The February operations, carefully planned by the Consultancy, differed from the actions that took place in December: no longer sporadic, they formed part of a first attempt to link the concept of unhampered Jewish transport on Palestine’s main routes with the ethnic cleansing of villages. But unlike the following month, when operations would be given codenames and clearly defined territories and targets, directives were still vague.

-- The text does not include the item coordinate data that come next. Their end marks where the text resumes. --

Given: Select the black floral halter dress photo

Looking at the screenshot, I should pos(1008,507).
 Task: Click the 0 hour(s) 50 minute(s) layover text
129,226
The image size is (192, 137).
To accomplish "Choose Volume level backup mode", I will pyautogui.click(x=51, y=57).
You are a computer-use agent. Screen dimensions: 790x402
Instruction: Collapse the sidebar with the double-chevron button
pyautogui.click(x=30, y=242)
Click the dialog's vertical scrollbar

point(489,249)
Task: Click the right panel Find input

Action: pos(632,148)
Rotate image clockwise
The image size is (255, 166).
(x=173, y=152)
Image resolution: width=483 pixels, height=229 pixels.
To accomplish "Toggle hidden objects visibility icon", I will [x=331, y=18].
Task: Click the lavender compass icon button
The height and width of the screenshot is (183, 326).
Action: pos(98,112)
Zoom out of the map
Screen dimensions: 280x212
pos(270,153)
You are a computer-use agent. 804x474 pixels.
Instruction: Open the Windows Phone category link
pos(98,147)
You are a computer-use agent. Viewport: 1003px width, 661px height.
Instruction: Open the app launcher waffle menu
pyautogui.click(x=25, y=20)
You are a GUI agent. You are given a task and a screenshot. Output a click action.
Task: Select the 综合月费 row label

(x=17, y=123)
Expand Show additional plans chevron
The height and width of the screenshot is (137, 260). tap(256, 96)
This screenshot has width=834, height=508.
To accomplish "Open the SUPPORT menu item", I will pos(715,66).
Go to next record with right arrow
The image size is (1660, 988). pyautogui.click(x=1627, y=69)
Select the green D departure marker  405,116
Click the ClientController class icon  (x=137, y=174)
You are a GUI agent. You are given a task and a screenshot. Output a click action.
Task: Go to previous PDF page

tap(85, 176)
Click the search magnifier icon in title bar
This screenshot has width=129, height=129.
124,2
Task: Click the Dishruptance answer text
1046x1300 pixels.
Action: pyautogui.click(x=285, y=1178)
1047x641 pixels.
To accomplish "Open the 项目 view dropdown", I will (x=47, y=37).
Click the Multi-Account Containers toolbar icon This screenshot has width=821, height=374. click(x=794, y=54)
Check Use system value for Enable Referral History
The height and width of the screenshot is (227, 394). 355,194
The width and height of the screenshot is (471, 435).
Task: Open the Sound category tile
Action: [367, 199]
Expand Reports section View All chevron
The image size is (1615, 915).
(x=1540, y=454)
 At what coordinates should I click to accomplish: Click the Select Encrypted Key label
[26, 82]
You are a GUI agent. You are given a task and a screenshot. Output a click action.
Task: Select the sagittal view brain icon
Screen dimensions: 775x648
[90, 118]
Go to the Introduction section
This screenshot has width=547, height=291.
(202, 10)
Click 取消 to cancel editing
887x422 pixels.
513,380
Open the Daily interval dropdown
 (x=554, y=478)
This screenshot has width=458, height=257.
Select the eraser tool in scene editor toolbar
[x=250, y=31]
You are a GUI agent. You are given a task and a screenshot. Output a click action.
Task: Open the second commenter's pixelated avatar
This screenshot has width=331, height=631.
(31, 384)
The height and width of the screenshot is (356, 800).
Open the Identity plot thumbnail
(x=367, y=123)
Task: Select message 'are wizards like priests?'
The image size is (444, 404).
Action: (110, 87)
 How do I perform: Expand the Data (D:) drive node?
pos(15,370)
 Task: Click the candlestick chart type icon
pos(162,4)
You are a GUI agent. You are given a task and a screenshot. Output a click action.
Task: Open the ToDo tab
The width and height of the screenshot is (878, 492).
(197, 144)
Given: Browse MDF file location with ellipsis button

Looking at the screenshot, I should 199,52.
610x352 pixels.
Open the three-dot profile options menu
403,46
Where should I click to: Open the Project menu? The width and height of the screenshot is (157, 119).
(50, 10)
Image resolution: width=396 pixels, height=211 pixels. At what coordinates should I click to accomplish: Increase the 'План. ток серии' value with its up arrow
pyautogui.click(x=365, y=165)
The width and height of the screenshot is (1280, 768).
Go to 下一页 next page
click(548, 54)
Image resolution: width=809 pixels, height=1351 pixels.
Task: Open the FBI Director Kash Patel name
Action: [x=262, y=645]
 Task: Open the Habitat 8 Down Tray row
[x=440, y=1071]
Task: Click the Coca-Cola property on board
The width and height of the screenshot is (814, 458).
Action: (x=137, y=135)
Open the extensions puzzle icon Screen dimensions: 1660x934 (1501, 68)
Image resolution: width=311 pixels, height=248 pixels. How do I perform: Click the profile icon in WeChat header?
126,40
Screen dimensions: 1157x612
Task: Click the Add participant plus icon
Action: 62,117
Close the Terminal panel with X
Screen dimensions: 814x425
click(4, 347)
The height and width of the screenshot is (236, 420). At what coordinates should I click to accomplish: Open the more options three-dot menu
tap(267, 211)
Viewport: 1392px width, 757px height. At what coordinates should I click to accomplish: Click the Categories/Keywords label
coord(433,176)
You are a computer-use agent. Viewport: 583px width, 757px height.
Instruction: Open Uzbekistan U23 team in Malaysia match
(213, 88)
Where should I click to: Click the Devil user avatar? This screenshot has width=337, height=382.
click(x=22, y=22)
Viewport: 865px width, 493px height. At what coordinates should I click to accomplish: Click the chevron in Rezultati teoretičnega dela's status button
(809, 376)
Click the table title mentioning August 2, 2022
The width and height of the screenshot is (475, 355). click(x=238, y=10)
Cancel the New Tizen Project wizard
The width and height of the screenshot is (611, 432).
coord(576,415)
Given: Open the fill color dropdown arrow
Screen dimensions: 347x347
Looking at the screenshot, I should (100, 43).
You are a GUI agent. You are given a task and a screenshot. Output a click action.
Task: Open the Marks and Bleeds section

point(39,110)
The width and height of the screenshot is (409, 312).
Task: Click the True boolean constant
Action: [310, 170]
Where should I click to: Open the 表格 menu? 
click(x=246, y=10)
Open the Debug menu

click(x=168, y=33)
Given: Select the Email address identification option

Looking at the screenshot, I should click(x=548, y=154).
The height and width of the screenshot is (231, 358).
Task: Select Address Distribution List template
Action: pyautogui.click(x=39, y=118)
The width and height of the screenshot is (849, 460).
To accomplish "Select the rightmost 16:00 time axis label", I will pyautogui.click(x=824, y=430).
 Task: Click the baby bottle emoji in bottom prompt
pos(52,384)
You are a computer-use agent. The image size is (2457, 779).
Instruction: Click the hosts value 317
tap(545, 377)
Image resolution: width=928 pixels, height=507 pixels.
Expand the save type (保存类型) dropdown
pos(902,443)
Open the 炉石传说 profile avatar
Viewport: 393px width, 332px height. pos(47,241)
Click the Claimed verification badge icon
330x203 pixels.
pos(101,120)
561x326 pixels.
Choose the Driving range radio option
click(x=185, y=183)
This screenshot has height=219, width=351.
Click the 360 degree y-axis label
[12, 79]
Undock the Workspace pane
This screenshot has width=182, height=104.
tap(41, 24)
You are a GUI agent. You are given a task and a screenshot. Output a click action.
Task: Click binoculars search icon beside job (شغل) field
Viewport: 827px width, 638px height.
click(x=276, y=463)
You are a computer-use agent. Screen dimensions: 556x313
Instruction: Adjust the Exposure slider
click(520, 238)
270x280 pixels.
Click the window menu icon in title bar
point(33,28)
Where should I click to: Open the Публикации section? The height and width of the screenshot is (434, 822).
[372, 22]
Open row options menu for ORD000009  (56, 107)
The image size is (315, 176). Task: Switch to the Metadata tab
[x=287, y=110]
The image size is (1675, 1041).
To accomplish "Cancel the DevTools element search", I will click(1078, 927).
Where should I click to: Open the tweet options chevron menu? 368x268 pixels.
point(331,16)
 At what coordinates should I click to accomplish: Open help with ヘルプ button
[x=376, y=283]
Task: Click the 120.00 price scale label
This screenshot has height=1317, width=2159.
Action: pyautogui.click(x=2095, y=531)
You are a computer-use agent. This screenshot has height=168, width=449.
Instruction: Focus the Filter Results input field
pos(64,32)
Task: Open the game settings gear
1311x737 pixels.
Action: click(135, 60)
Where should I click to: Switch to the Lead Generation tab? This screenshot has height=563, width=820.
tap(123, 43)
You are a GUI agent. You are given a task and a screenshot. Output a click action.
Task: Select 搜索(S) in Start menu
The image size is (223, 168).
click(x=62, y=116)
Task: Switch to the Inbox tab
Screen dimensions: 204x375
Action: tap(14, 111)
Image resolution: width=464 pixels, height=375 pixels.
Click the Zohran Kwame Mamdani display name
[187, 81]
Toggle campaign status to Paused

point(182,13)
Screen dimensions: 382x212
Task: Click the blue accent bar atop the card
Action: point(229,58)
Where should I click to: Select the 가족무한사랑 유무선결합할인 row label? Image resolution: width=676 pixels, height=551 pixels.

The first targets were three villages around the ancient Roman city of Caesarea, a town whose impressive history went all the way back to the Phoenicians. Established as a trading colony, Herod the Great later named it Caesarea in honour of his patron in Rome, Augustus Caesar. The largest of these villages was Qisarya, where 1500 people lived within the ancient walls of the old city. Among them, as was quite common in the Palestinian villages on the coast, were several Jewish families who had bought land there and lived practically inside the village. Most of the villagers lived in stone houses next to Bedouin families, who were part of the village but still lived in tents. The village wells provided enough water for both the semi-sedentary and the peasant communities, and allowed them to cultivate extensive tracts of land and grow a wide range of agricultural produce, including citrus fruit and bananas. Thus, Qisarya was a typical model of the live-and-letlive attitude that pervaded coastal rural life in Palestine.